LAUSR

Peptide and protein fibrils have attracted an enormous amount of interests due to their relevance to many neurodegenerative diseases and their potential applications in nanotechnology. Although twisted fibrils are regarded as the key intermediate structures of thick fibrils or bundles of fibrils, the factors determining their twisting tendency and their handedness development from the molecular to the supramolecular level are still poorly understood. In this study, we have designed three pairs of enantiomeric short amphiphilic peptides: LI3LK and DI3DK, LI3DK and DI3LK, and LaI3LK and DaI3DK, and investigated the chirality of their self-assembled nanofibrils through the combined use of atomic force microscopy (AFM), circular dichroism (CD) spectroscopy, scanning electron microscopy (SEM), and molecular dynamic (MD) simulations.
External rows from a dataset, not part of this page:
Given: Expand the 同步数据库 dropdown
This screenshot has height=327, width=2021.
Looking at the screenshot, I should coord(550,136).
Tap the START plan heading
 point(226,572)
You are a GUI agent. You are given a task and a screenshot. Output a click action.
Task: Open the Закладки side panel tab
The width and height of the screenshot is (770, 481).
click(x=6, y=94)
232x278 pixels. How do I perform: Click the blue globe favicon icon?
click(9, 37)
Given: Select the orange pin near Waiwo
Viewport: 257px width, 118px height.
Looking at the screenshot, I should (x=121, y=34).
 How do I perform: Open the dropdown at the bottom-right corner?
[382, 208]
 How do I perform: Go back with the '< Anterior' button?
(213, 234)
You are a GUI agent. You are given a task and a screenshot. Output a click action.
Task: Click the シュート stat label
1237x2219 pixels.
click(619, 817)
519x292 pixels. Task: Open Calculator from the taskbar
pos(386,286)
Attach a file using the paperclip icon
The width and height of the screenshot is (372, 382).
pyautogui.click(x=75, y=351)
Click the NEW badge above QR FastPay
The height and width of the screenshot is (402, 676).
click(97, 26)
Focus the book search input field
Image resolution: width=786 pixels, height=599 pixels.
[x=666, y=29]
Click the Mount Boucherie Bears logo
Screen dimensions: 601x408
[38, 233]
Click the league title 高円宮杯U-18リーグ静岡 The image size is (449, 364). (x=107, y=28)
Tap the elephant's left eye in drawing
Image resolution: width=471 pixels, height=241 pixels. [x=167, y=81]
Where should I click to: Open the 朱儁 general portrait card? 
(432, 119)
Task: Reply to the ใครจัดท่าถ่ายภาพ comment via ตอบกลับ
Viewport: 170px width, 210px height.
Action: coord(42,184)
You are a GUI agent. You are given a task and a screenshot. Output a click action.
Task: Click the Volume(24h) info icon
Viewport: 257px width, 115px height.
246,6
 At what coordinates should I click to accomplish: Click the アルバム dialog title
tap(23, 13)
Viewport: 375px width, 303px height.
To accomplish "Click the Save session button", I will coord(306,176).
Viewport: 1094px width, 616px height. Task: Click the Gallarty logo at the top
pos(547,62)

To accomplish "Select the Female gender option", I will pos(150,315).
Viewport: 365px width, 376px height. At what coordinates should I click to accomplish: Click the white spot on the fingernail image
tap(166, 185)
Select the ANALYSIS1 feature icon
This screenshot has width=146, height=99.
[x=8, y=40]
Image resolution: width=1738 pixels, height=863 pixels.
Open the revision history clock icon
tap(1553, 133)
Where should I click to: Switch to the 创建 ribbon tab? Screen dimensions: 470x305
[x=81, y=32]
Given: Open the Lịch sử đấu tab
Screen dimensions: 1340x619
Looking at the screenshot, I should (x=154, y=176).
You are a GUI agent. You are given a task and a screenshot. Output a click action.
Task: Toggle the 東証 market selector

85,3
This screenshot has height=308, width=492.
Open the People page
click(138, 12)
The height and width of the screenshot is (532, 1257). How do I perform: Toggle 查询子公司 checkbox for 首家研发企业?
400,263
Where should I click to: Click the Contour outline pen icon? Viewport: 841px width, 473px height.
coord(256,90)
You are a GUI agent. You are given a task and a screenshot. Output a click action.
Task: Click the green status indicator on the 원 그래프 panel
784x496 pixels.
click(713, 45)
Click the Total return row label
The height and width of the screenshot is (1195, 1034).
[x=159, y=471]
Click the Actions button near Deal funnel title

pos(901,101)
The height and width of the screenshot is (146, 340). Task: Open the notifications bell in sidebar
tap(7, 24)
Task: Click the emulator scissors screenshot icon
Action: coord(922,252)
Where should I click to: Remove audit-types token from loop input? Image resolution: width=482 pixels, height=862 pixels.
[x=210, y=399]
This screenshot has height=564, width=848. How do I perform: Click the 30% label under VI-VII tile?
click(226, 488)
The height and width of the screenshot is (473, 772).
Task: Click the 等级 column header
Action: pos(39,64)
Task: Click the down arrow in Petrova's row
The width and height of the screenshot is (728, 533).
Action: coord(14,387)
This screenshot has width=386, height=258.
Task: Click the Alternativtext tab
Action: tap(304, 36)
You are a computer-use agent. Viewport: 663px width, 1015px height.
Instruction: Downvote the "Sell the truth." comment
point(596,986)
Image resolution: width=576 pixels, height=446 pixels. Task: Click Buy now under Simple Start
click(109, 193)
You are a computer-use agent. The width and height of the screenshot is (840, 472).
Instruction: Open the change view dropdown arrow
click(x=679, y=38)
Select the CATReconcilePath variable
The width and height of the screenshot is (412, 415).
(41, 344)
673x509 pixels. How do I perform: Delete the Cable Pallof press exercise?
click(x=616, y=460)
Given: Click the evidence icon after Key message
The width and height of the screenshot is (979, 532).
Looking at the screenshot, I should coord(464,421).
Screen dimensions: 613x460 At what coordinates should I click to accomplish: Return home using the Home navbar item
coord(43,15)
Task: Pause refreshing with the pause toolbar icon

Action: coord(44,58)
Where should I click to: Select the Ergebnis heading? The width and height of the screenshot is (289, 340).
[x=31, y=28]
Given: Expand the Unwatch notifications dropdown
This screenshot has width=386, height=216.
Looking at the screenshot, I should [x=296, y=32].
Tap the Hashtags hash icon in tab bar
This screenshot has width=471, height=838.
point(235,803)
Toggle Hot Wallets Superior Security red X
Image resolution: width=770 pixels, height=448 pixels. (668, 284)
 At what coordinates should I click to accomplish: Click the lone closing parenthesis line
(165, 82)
The results indicated that the twisted handedness of the supramolecular nanofibrils was dictated by the chirality of the hydrophilic Lys head at the C-terminal, while their characteristic CD signals were determined by the chirality of hydrophobic Ile residues. MD simulations delineated the handedness development from molecular chirality to supramolecular handedness by showing that the β-sheets formed by LI3LK, LaI3LK, and DI3LK exhibited a propensity to twist in a left-handed direction, while the ones of DI3DK, DaI3DK, and LI3DK in a right-handed twisting orientation.